-- PAGE TEXT start --

Applications is the key element of a computer. Without applications/softwares, computer is useless. Ubuntu has a pretty good software installation mechanism. All the softwares are at one place in Synaptic Package Manager which. This makes it easier to install applications. Instead of browsing the application website and downloading it from there and then installing it, all the applications are at one place. Just click on the application, mark it and you have it installed without any need of your intervention.

This is by far the best thing I liked in Ubuntu. You can access the synaptic package manager from System->Administration->Synaptic Package Manager. Type the application name and it will search as you type. To install an application, just right click on the application and select ‘Mark for installation’ and click on Apply. Your application will be downloaded and installed right away.

To install the same application using terminal, you can note down the exact name of the application as it appears in the Synaptic Package manager and in the terminal type:
sudo apt-get install package-name

Type in your password and your application will be installed after downloading.

-- PAGE TEXT end --
-- SUPPLIED RECORDS start --

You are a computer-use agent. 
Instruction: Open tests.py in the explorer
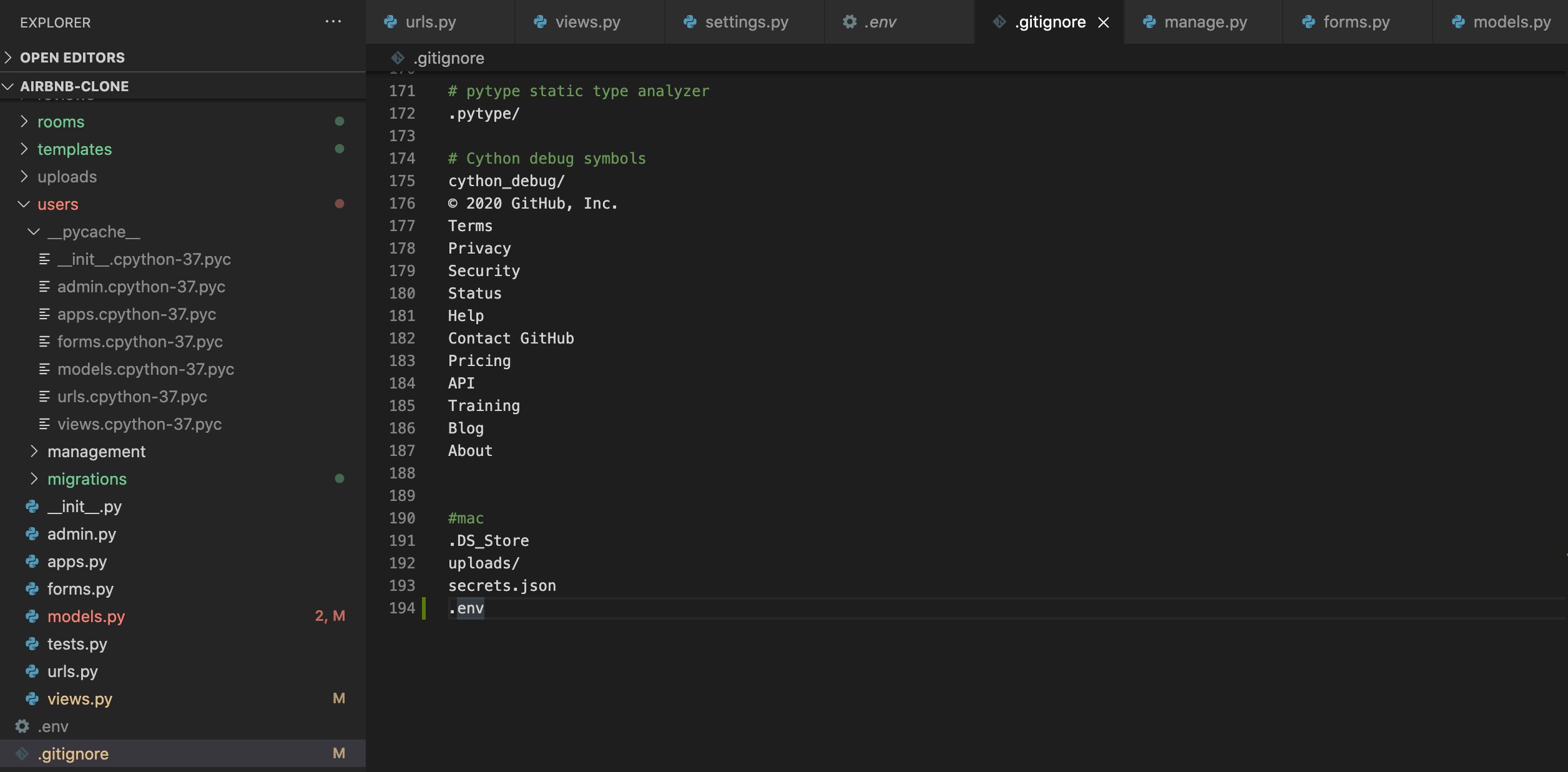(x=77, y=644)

-- SUPPLIED RECORDS end --
-- SUPPLIED RECORDS start --

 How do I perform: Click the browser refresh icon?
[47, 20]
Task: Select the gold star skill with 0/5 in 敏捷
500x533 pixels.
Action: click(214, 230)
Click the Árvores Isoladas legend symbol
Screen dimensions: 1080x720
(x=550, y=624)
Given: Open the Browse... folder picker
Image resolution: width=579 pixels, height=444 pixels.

-- SUPPLIED RECORDS end --

* [AIM OF THE TASK]: Output everything in the Ubuntu installation text from "To install the" down to "installed after downloading.", copied word for word. Only the text on installing software in Ubuntu is needed from here on, not the material.

* [OUTPUT FOR THIS TASK]:
To install the same application using terminal, you can note down the exact name of the application as it appears in the Synaptic Package manager and in the terminal type:
sudo apt-get install package-name

Type in your password and your application will be installed after downloading.